§ **EXERCISE BRIEF**: Your answer must be an exact copy of the lines from the one containing "Task: Click the Payments card icon" through the last line of the records below, with no pictures; please include nothing else.

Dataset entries
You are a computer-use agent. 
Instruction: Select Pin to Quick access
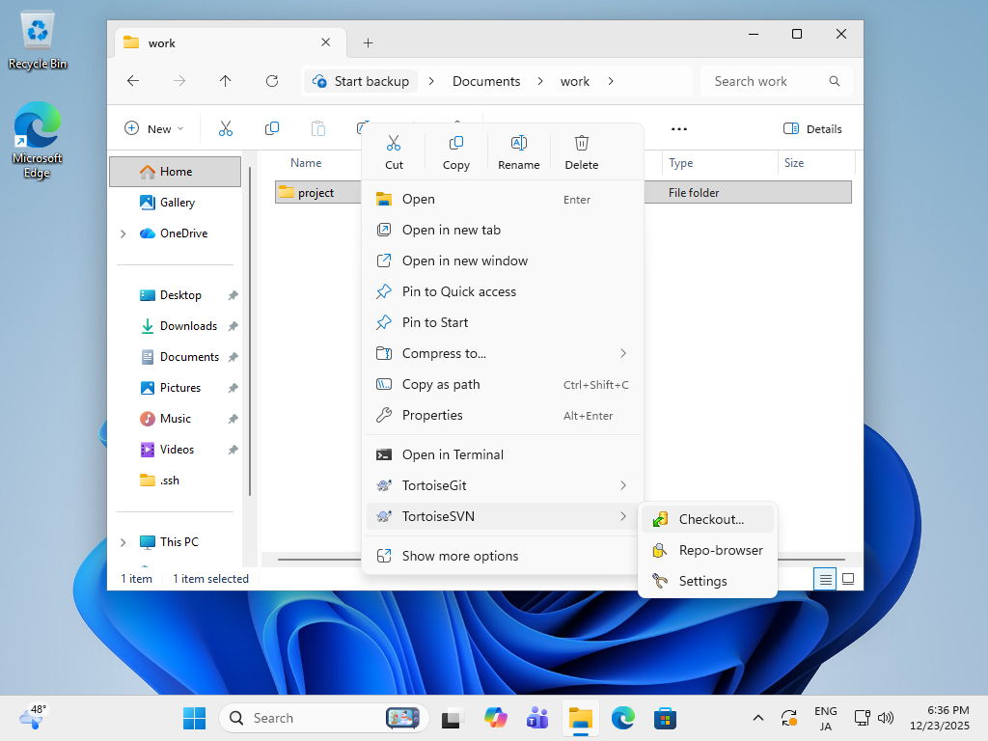tap(458, 291)

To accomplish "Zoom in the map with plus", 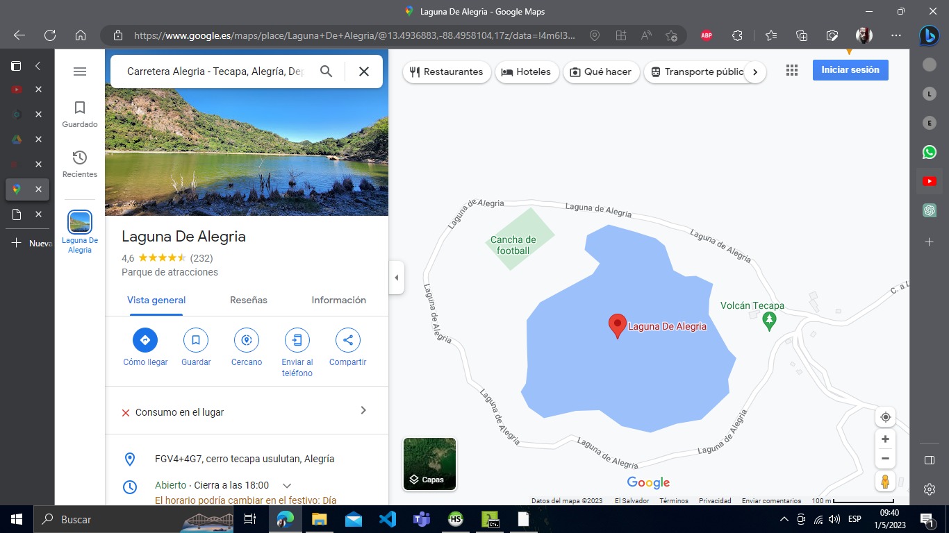I will click(885, 439).
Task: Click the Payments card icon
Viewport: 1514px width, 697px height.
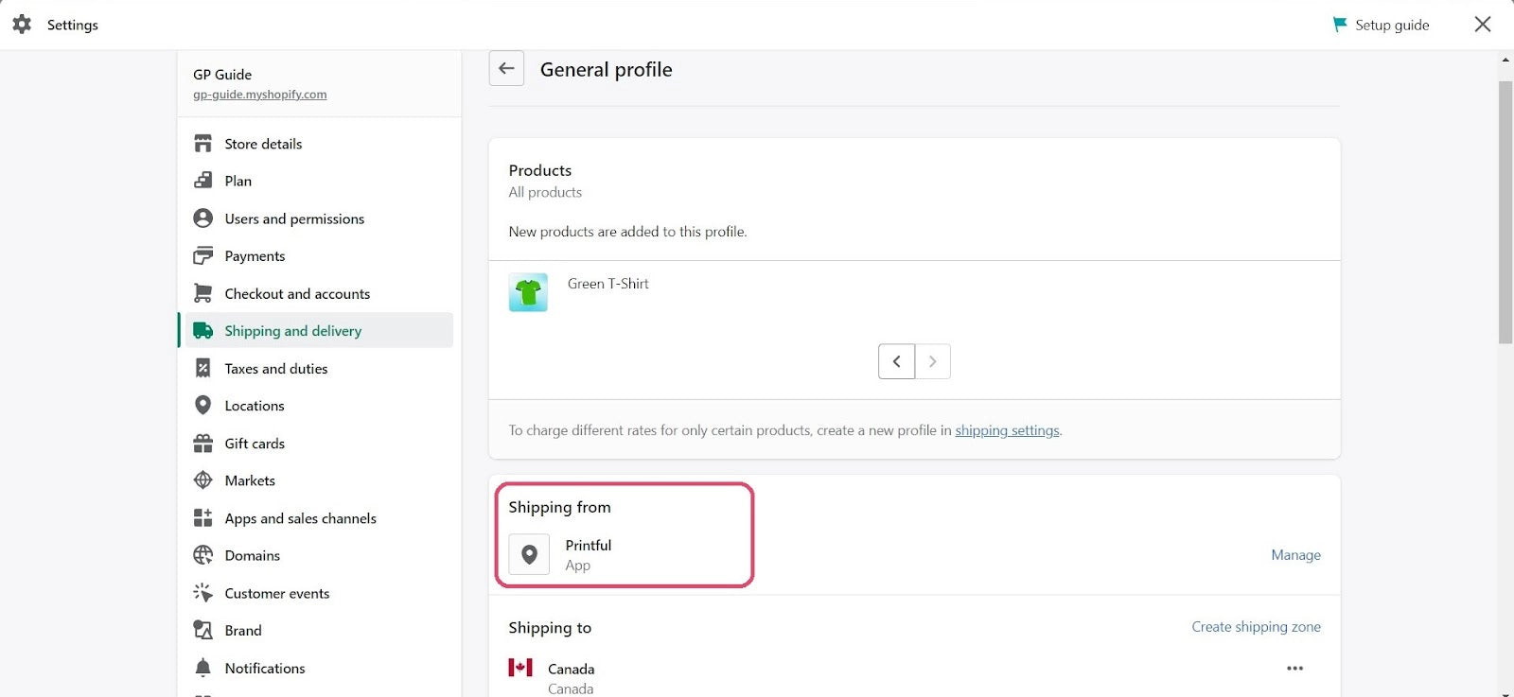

§ **EXERCISE RESPONSE**:
Task: Click the Payments card icon
Viewport: 1514px width, 697px height.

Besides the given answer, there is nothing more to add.